WORK REQUIRED
The required output is the line with "Task: Expand the" and each line that follows it to the end of the entries below, copied exactly and with nothing added.

RECORD SET
================================
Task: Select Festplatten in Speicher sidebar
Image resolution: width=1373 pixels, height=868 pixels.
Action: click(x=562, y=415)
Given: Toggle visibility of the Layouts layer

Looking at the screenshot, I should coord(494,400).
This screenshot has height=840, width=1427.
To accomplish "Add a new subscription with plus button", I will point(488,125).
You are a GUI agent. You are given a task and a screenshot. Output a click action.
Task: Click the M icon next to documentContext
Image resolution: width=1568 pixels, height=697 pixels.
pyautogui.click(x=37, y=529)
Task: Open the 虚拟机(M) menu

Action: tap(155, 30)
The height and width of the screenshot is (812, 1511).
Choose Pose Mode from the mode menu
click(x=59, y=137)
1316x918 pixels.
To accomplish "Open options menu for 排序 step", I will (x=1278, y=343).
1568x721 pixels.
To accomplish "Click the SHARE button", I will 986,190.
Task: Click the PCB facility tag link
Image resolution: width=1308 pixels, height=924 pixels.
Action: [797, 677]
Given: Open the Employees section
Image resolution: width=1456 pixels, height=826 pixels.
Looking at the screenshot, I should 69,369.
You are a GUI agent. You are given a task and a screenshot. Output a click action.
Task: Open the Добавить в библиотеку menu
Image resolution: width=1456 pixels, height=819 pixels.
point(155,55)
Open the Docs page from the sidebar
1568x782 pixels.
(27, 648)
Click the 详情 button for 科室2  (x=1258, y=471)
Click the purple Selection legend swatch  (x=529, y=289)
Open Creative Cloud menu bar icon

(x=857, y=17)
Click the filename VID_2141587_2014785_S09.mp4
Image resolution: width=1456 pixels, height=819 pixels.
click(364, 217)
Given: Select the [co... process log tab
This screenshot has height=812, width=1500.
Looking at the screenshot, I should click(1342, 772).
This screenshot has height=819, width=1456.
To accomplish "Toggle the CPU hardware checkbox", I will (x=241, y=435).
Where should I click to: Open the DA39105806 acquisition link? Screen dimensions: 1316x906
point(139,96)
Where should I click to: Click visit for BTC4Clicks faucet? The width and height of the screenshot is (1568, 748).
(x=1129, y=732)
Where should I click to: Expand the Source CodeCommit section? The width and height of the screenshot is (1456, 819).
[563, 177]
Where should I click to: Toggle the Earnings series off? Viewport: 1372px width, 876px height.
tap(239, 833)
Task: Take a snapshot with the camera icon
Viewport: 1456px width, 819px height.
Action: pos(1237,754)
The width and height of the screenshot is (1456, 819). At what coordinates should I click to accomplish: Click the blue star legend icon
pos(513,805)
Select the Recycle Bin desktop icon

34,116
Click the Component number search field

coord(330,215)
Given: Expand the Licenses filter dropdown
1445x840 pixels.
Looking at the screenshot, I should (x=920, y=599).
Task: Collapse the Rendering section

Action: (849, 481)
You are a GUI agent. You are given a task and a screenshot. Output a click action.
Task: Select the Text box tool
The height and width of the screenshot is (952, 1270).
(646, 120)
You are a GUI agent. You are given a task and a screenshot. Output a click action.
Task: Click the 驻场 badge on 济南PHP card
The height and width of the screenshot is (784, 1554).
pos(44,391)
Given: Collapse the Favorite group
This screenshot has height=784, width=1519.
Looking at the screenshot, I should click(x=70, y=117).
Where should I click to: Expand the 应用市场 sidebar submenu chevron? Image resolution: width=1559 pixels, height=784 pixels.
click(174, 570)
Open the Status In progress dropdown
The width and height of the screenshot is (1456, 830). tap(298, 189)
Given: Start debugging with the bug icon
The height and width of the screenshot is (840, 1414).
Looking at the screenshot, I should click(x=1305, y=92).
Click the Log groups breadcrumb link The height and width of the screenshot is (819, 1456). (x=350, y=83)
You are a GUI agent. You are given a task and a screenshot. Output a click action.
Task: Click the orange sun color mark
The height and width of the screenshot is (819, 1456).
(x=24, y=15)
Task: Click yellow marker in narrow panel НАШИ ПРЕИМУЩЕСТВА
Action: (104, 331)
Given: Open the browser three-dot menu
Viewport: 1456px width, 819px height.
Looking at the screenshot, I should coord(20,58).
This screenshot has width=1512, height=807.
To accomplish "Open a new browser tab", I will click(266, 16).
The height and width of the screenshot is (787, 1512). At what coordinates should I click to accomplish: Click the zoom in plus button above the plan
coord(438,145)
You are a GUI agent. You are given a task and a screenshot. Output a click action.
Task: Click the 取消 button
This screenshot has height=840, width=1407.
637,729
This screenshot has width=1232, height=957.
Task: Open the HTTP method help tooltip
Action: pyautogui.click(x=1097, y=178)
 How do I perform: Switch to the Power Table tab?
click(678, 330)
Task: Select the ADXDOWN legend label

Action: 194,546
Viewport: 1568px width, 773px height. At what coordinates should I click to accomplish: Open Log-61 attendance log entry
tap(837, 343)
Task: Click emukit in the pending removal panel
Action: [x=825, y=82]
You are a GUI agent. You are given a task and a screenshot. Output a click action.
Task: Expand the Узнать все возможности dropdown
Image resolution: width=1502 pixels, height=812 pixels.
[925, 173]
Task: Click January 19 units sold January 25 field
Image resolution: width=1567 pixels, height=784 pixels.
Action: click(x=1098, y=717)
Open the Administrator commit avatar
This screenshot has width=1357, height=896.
================================
OUTPUT OF THE TASK
Task: Expand the Узнать все возможности dropdown
Image resolution: width=1502 pixels, height=812 pixels.
[925, 173]
Task: Click January 19 units sold January 25 field
Image resolution: width=1567 pixels, height=784 pixels.
Action: click(x=1098, y=717)
Open the Administrator commit avatar
This screenshot has width=1357, height=896.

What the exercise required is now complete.